Na noite de ontem, ocorreu mais um evento, com apresentação ao vivo de uma banda. E os vizinhos não perderam tempo. Ontem mesmo, reclamaram novamente dos excessos provocados pelos estudantes à polícia e à prefeitura. “Quando termina o show, começa a confusão. Tem gente que passa rindo, urina na frente das casas, faz uso de drogas. Não é tanto pelo som, porque eles encerram às 23 horas, mas até camisinha já foi encontrada dentro do meu pátio”, reclama a doméstica Ortenila Pandini Silvestrini, 63 anos.

A opinião da professora aposentada Irma Corrêa não difere das reivindicações de Dona Ortenila. Irma que também é morada da rua Martinho Ghizzo e não sabe mais a quem recorrer. “Tenho até que mudar de quarto para dormir.

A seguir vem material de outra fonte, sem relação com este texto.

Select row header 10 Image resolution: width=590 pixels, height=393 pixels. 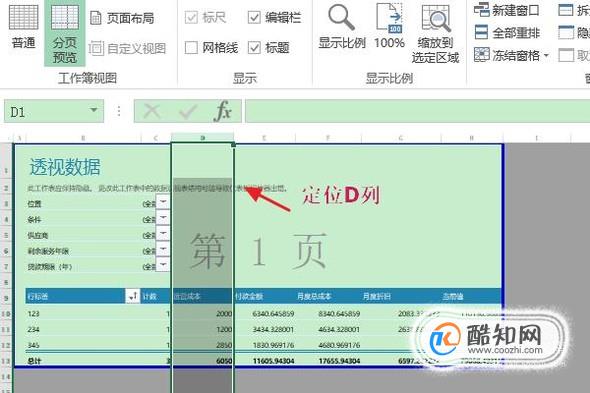pyautogui.click(x=6, y=314)
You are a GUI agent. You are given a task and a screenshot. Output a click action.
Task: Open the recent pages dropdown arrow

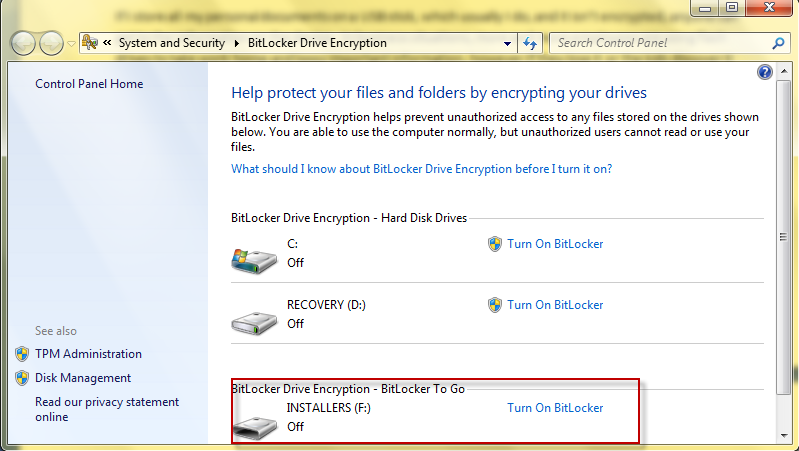(x=71, y=44)
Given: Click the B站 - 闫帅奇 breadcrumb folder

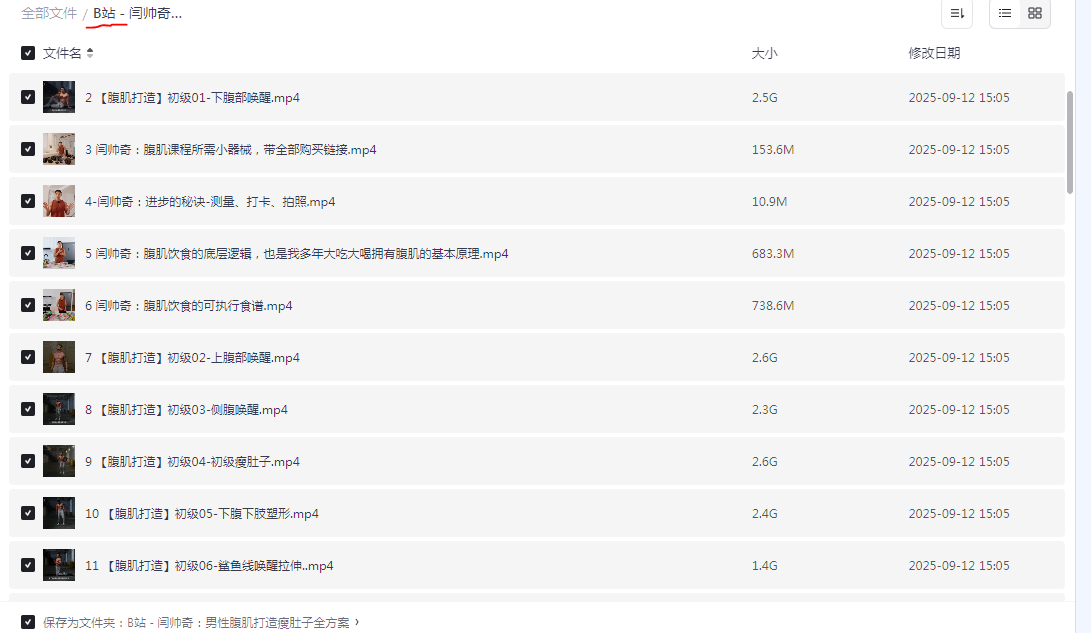Looking at the screenshot, I should click(137, 13).
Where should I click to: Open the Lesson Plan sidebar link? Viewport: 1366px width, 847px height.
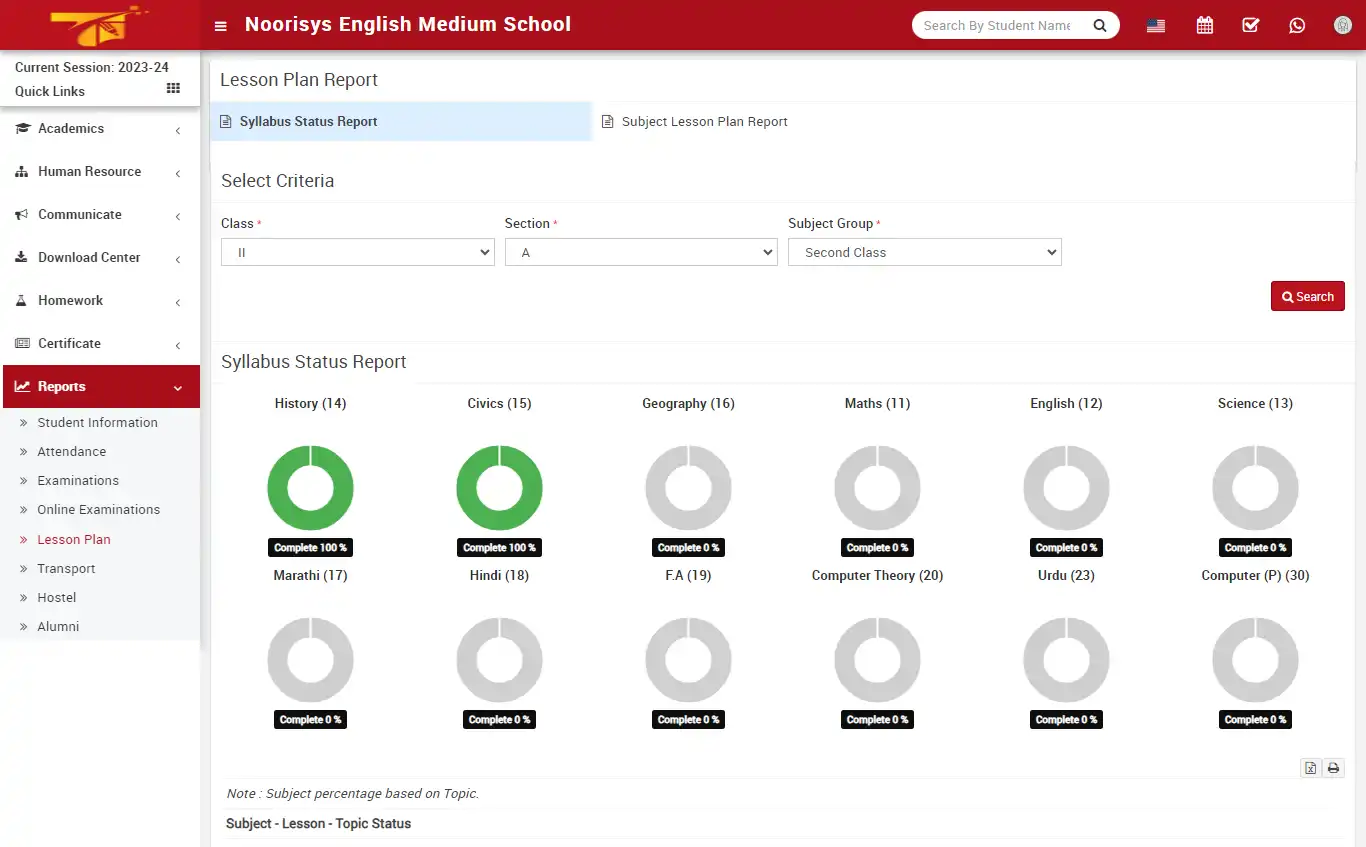tap(76, 539)
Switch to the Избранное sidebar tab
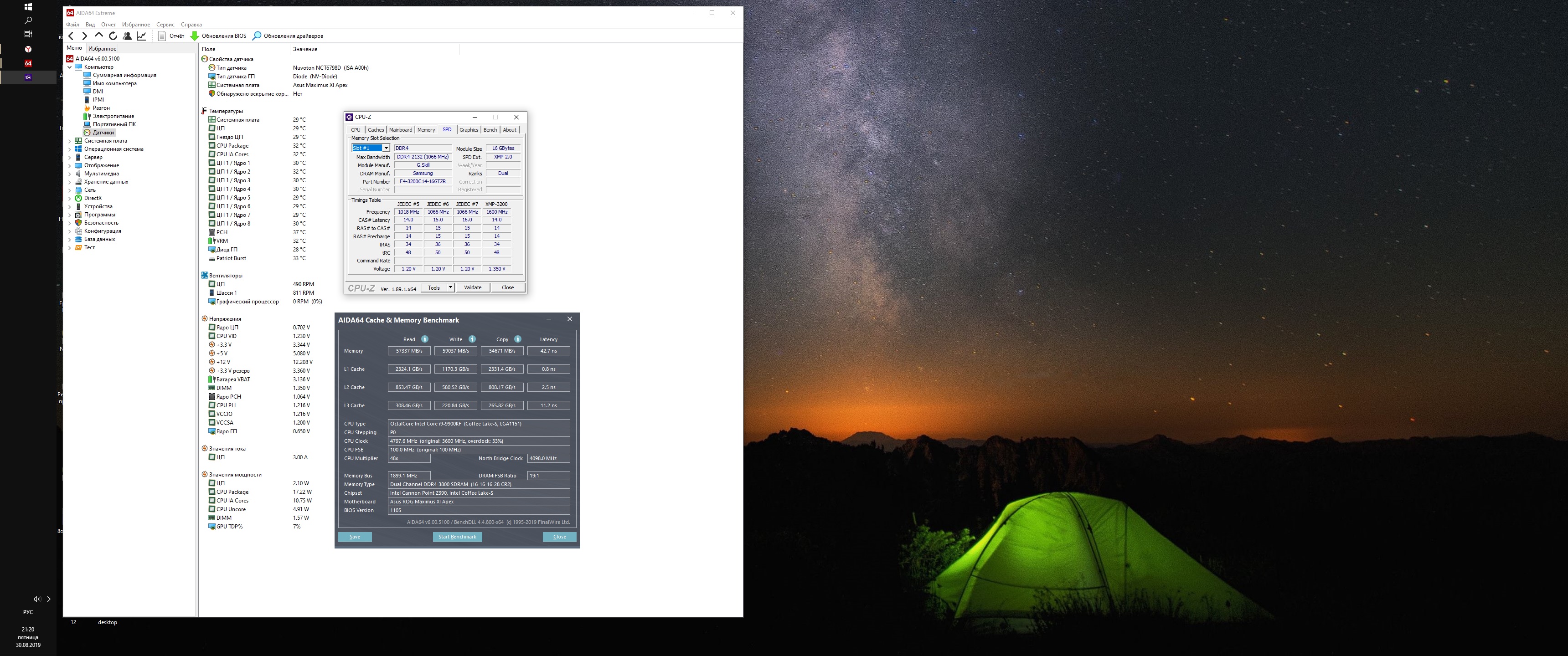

O barulho é excessivo. Há muita sujeira em frente da casa, nas bocas de lobo, que entopem”, lamenta.
De acordo com o comando do 5º Batalhão da Polícia Militar de Tubarão, existe um alvará que autoriza a realização do evento das 21 às 23 horas, e o papel da polícia é fazer o trabalho de policiamento preventivo. “Se houver necessidade de intervir em alguma ocorrência, faremos este trabalho. Agora, não podemos julgar se é certo ou não. Não podemos entrar em confronto direto por causa de reclamações com barulho. A PM faz o trabalho de segurança pública”, relata o major Ângelo Bertoncini.

Problema já foi debatido

O problema relacionado à reclamação de quem mora em residências localizadas próximas ao local do palco do show chegou até o presidente do Diretório Central dos Estudantes (DCE), Rodrigo Darela. Ele confirma que integrantes do diretório da Unisul entraram em contato com um dos moradores, por meio de uma reunião e ficou acertada uma solução.

“Contratamos seguranças para evitar que os mais exaltados, seja pelo excesso de bebidas ou drogas, não incomodem os moradores. O horário de encerramento do som é respeitado segundo o alvará emitido pela secretaria de trânsito da prefeitura de Tubarão. Respeitaremos a decisão da polícia e dos órgãos responsáveis”, declara.
Para o secretário de segurança, João Batista de Andrade, o evento está dentro das normas e o horário será respeitado pelos organizadores do evento. “Qualquer tipo de evento com banda musical e palco no meio da rua geram manifestações contrárias. A Guarda Municipal, as Polícias Civil e Militar já sabem como atuar e confio no trabalho deles”, destaca Batista.

Se as alterações não surtirem efeito, os moradores continuarão a protestar. “Já fui na prefeitura, na polícia e nos demais órgãos. Só espero que cumpram com a promessa e façam manter a ordem e a segurança nas ruas próximas à Unisul”, revela um morador.